SELECTED PASSAGE:

--- --- ---

1D-Bench: A Benchmark for Iterative UI Code Generation with Visual Feedback in Real-World
New benchmark forces AI models to iteratively repair flawed UI designs in under one day.
A research team led by Qiao Xu, Yipeng Yu, Chengxiao Feng, and Xu Liu has introduced 1D-Bench, a comprehensive new benchmark designed to rigorously evaluate AI models on the practical task of iterative UI code generation with visual feedback. The benchmark is grounded in real-world e-commerce workflows, containing over 1,000 instances where each provides both a reference visual rendering and an exported intermediate representation (IR) that intentionally contains extraction errors—simulating the imperfect outputs of real design tools like Figma.
The core innovation of 1D-Bench is its focus on robustness and iteration. Instead of evaluating literal adherence to a perfect specification, it tests how well models like GPT-4V, Claude 3, and open-weight multimodal models can use flawed structural cues to generate a correct, executable React codebase. The benchmark enforces a fixed development toolchain and requires models to produce code with an explicit component hierarchy. Crucially, it defines a multi-round evaluation setting where models receive execution feedback (a rendered visual) and must iteratively apply targeted, component-level edits to fix discrepancies, mirroring a real developer's workflow. The '1D' stands for 'one day,' setting the expectation that these design-to-code tasks should be completable within a single workday.

--- --- ---

[Excerpts from a dataset]
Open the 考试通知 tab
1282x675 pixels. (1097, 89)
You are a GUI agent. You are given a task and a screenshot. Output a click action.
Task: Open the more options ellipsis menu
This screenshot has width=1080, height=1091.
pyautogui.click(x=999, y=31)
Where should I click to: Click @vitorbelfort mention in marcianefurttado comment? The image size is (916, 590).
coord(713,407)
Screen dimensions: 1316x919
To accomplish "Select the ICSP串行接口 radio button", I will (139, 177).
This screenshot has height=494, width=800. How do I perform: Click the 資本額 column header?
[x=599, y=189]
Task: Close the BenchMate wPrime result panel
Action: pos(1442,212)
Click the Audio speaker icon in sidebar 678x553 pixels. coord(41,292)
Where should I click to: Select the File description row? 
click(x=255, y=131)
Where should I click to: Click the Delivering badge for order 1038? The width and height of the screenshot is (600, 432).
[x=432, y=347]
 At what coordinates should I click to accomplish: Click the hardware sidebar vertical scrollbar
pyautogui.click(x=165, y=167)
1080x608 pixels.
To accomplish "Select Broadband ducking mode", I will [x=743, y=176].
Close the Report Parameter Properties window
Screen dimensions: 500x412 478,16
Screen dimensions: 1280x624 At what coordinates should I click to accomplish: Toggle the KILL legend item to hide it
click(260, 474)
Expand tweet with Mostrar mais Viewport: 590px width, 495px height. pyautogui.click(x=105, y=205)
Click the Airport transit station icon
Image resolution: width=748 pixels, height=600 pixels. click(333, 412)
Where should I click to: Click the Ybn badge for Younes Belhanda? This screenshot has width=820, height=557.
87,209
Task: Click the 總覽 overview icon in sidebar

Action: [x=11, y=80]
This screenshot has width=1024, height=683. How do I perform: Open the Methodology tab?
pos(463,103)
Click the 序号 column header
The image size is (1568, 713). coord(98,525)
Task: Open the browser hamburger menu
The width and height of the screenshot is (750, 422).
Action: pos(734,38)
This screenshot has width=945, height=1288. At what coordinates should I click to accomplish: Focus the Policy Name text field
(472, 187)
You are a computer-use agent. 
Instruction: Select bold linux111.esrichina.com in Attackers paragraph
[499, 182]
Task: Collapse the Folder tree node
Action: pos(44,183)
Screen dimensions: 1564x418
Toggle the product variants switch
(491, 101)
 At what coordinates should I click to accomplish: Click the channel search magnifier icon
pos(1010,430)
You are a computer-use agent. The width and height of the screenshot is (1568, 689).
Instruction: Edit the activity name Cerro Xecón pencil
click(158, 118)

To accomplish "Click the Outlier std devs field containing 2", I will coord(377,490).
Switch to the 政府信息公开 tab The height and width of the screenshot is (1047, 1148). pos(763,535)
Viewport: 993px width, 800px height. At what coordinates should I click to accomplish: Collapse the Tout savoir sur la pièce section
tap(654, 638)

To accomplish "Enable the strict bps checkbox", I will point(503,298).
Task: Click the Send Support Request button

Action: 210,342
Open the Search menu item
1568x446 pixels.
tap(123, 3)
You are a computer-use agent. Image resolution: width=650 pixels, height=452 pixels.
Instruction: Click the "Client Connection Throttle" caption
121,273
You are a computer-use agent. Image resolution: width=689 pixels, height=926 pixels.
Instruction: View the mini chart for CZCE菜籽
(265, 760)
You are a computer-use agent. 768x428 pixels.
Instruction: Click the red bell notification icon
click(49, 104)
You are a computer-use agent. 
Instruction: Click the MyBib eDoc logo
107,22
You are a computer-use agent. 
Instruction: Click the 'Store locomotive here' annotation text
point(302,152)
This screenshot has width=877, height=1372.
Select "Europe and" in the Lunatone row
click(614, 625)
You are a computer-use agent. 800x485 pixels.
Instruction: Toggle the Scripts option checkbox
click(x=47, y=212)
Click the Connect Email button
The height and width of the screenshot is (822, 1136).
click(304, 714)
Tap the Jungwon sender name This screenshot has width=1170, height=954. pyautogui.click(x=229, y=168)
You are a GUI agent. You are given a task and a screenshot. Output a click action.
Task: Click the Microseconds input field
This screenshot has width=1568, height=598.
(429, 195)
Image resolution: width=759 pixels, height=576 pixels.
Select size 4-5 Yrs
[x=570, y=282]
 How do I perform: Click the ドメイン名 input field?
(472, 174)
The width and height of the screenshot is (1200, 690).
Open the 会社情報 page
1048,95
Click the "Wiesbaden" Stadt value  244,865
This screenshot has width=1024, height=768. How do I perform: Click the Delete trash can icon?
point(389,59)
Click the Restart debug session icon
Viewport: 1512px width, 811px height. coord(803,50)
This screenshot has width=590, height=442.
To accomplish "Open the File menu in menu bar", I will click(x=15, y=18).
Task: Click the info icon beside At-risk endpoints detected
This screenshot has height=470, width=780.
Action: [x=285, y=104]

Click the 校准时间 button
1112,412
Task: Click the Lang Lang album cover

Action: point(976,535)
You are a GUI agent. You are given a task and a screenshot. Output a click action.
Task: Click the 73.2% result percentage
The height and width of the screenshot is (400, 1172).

--- --- ---

EXERCISE INSTRUCTIONS:
**A.** Answer these questions from the 1D-Bench passage.
(i) How many instances does the benchmark contain?
(ii) What kind of codebase must the models generate?
(iii) What does the "1D" in the name stand for?
**B.** Name every researcher that the 1D-Bench passage says led the team.
**C.** Extend the 1D-Bench passage with the paragraph that comes next.

RESULTS FOR EACH TASK:
**A.**
(i) Over 1,000 instances.
(ii) A correct, executable React codebase.
(iii) "One day."

**B.** Qiao Xu, Yipeng Yu, Chengxiao Feng, Xu Liu

**C.**
Initial experiments reveal that iterative editing consistently improves final performance, increasing rendering success rates by 15-20% and often enhancing visual similarity. The researchers also conducted a pilot study on advanced training techniques, including post-training with synthetic repair trajectories and reinforcement learning for editing actions. They found these methods yielded limited and unstable gains, potentially due to the sparse nature of terminal rewards (only the final visual matters) and the high variance of making file-level code updates. This highlights the complexity of the task and provides a clear, standardized framework for future model development in this high-value application area.
- Benchmark contains 1,000+ real e-commerce UI instances with intentionally flawed intermediate design representations to test model robustness.
- Evaluates models on generating executable React code and performing iterative, component-level edits using visual execution feedback over multiple rounds.
- Initial tests show iterative editing improves rendering success by 15-20% for leading models, but RL-based training showed limited gains.
Why It Matters
Provides the first standardized test for AI-powered design-to-code tools, a critical step toward automating front-end development.